Trecho do documento:

Melhores investimentos no cenário ‘hawkish’
Meirelles afirma que o melhor a se fazer em ambos os cenários é a diversificação. “Depois que o cenário se consolidou, todos sabem o que fazer, mas antes o que existe é uma multiplicação de gurus. Nenhum modelo é certo nem à prova de falhas, por isso é necessário a diversificação sempre”.
Porém, ambos destacam que as taxas pré-fixadas em valores elevados, ou os títulos IPCA+ ou Tesouro Selic têm possibilidade de bons retornos, se a tendência que se observa perdurar. “Mas reitero”, diz Meirelles, “o investidor responsável não imagina. Ele se previne como pode e estuda ao máximo para tomar uma decisão”.
O que é a política ‘dovish’
Já a política ‘dovish’ pode ser interpretada como o inverso da política “hawkish”. Com diminuição das taxas de juros e incentivos para a economia, essa postura econômica visa esquentar a economia e criar vagas de emprego. É adotada em momentos de alta do desemprego.
Por que ‘dovish’?
A política “dovish” tem esse nome em homenagem ao pombo, que cisca migalhas e tende a permanecer no chão. Apesar de poder voar, ele escolhe não fazer isso. Diferentemente do falcão, é uma figura animal que ilustra essa baixa das taxas de juros, incentivando o consumo.
Como a política ‘dovish’ funciona
“Quando o dinheiro está barato fica mais fácil tomar o risco de investir meu capital em algo que promete retorno futuro, e não atual”, afirma Meirelles. “O que ocorre é que os investidores veem retornos melhores no curto prazo em outras formas de investimento, que não o estímulo à produção”.
Gomes explica que as políticas dovish tendem a diminuir os juros, tornando o capital barato e o mercado com maior apetite ao risco. “Ao reduzir a taxa de juros, as empresas aumentam a captação de capital, aumentam o estímulo econômico, há maior distribuição de renda por parte dos governos… Isso leva a um crescimento econômico, maior volume de contratações e aumento da renda média”.
Uma vez que políticas “hawkish” duradouras tendam a trazer baixas na opinião pública, uma prática normalmente empregada é o corte “dovish”.
O que é o ‘corte dovish’?
O “corte dovish” é uma expressão usada para se referir a uma medida dovish em um cenário de políticas hawkish. “É uma situação pontual dentro de uma política hawkish”, explica Gomes. É como uma pausa momentânea de uma determinada política por uma necessidade específica”. Segundo ele, um corte dovish é quando claramente não houve uma mudança de política, sendo uma pausa para causar um respiro econômico.

Perguntas a responder:
**1.** Segundo o texto sobre as políticas hawkish e dovish, em que momentos a política "dovish" é adotada?
**2.** Reproduza, do texto sobre as políticas hawkish e dovish, a passagem entre "Como a política" e "o ‘corte dovish’?", inclusive.

(Dados de localização por coordenadas de pixel)
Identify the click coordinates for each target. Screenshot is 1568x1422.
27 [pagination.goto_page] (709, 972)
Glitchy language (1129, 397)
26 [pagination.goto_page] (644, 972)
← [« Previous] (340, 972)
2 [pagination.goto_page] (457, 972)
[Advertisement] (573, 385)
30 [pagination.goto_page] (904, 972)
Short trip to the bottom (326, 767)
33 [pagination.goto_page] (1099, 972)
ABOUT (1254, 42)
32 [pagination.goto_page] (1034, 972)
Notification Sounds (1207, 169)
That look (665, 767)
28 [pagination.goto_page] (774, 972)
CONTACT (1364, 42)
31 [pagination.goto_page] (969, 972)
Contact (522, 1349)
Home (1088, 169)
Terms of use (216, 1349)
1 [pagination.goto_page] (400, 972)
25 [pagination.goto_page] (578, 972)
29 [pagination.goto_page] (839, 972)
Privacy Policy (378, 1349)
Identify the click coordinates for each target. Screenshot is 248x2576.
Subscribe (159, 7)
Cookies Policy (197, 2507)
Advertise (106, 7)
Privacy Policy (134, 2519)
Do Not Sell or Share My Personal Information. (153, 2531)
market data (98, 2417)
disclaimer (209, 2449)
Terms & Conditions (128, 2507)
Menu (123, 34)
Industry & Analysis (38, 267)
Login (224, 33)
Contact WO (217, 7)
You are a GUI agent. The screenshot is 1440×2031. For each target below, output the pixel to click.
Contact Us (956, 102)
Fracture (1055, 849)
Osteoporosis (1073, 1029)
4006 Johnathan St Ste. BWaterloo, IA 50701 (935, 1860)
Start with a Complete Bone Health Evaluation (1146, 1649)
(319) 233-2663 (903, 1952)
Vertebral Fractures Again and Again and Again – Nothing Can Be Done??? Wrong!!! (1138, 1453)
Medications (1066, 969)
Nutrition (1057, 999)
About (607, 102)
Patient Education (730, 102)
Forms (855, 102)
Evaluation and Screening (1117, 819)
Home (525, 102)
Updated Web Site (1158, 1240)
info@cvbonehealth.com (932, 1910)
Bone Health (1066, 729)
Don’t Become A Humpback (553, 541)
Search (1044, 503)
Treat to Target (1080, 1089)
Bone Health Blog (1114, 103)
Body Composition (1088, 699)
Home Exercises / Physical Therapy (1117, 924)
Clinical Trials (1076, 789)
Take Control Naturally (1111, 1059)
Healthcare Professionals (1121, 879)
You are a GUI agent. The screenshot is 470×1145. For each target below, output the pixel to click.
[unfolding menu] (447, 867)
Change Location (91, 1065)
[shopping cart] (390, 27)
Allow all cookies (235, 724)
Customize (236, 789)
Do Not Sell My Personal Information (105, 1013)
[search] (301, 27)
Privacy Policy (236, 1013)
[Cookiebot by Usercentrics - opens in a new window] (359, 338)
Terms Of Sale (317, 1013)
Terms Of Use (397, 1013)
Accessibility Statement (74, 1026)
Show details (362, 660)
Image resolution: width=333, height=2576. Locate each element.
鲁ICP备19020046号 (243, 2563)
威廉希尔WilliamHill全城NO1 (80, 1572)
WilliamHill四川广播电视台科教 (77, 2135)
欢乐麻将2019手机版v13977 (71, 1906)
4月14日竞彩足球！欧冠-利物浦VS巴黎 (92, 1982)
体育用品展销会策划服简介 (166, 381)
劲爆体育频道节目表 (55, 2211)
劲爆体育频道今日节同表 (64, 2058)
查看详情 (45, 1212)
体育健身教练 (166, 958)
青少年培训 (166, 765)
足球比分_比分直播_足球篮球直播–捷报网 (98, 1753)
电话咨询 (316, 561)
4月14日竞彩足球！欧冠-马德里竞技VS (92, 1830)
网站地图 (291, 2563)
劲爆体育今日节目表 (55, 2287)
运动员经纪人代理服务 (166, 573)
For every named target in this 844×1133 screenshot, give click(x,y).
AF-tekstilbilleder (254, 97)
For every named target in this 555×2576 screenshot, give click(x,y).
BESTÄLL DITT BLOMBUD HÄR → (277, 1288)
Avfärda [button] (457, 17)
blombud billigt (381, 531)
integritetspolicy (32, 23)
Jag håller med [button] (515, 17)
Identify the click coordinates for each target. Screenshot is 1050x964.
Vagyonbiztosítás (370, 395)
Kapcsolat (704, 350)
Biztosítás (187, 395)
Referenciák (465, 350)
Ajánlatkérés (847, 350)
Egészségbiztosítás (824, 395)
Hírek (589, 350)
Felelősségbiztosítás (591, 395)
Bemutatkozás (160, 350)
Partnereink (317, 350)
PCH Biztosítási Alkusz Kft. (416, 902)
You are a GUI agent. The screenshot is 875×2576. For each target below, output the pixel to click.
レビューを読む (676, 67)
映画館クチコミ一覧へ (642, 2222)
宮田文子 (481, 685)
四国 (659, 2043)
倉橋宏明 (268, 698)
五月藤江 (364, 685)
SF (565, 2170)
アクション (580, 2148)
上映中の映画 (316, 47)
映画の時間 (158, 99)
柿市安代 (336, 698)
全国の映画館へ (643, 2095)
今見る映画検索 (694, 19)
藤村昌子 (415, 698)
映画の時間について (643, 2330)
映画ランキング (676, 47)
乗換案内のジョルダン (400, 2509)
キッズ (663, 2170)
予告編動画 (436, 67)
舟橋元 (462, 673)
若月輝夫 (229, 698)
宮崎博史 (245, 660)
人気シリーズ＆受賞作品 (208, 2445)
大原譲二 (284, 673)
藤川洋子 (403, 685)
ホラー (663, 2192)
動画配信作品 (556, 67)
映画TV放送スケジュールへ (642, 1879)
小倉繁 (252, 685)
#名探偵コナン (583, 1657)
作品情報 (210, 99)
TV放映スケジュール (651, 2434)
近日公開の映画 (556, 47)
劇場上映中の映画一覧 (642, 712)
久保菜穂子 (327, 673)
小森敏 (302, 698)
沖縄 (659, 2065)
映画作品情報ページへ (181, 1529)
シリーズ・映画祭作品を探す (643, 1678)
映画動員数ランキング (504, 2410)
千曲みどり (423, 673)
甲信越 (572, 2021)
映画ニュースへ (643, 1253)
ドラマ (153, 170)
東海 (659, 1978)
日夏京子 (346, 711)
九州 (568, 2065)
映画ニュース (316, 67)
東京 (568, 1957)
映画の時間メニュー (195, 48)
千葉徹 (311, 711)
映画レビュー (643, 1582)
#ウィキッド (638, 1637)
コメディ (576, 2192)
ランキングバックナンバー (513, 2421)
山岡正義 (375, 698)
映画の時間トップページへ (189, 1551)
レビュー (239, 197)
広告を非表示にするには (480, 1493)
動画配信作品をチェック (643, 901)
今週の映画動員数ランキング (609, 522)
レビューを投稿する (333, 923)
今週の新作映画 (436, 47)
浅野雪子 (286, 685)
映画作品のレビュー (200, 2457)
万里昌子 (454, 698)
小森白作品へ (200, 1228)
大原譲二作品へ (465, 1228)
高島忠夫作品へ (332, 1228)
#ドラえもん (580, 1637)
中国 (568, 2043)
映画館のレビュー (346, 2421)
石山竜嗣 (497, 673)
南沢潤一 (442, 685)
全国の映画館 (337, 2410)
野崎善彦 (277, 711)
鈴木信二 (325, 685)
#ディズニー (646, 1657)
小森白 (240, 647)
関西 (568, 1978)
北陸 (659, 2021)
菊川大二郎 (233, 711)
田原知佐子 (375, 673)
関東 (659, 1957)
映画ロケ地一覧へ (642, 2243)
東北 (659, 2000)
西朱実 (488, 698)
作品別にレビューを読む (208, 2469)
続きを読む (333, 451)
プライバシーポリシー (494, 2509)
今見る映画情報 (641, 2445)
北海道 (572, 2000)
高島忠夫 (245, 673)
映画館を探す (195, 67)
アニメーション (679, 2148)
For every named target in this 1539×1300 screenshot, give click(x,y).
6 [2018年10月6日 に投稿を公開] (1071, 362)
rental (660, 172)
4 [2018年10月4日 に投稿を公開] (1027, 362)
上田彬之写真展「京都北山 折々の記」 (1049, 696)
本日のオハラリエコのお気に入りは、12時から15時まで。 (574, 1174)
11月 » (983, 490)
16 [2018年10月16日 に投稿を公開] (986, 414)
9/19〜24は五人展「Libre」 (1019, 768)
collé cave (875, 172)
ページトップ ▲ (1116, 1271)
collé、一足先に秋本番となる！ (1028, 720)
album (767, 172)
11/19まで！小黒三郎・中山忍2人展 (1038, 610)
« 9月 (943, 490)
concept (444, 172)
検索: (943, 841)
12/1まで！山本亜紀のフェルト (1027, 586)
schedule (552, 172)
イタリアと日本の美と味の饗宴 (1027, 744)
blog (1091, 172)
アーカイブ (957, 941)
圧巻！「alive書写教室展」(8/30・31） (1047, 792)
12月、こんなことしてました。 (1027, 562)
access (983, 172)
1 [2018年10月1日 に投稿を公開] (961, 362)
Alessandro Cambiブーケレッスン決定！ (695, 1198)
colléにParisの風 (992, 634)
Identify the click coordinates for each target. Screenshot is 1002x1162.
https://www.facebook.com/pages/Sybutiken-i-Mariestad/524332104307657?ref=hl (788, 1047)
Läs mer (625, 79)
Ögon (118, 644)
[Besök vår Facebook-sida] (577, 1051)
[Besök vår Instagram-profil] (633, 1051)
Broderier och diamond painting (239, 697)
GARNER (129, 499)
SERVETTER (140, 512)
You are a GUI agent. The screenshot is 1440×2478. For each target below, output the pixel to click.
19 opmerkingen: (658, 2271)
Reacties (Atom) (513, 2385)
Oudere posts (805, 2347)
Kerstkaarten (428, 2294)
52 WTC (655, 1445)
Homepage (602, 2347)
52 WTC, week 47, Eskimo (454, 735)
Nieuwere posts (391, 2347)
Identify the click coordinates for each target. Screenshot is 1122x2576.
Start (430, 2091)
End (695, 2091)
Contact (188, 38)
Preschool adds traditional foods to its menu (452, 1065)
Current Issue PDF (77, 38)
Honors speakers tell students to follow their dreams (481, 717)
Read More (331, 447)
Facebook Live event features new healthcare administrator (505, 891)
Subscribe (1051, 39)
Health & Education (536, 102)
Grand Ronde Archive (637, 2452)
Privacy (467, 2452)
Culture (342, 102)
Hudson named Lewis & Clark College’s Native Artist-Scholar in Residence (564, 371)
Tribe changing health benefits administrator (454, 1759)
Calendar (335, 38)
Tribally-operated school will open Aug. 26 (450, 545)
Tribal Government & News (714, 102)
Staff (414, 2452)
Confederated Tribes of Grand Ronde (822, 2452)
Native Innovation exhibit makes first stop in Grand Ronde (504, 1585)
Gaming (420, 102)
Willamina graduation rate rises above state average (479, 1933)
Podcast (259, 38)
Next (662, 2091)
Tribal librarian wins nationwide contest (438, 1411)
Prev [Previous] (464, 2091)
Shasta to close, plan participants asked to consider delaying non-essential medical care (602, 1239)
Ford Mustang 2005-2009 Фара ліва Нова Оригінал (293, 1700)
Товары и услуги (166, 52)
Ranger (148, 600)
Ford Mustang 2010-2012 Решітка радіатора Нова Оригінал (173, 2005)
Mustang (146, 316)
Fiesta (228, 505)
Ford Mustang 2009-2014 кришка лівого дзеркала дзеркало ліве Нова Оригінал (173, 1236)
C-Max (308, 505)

Lista de respostas:
**1.** Em momentos de alta do desemprego.

**2.**
Como a política ‘dovish’ funciona
“Quando o dinheiro está barato fica mais fácil tomar o risco de investir meu capital em algo que promete retorno futuro, e não atual”, afirma Meirelles. “O que ocorre é que os investidores veem retornos melhores no curto prazo em outras formas de investimento, que não o estímulo à produção”.
Gomes explica que as políticas dovish tendem a diminuir os juros, tornando o capital barato e o mercado com maior apetite ao risco. “Ao reduzir a taxa de juros, as empresas aumentam a captação de capital, aumentam o estímulo econômico, há maior distribuição de renda por parte dos governos… Isso leva a um crescimento econômico, maior volume de contratações e aumento da renda média”.
Uma vez que políticas “hawkish” duradouras tendam a trazer baixas na opinião pública, uma prática normalmente empregada é o corte “dovish”.
O que é o ‘corte dovish’?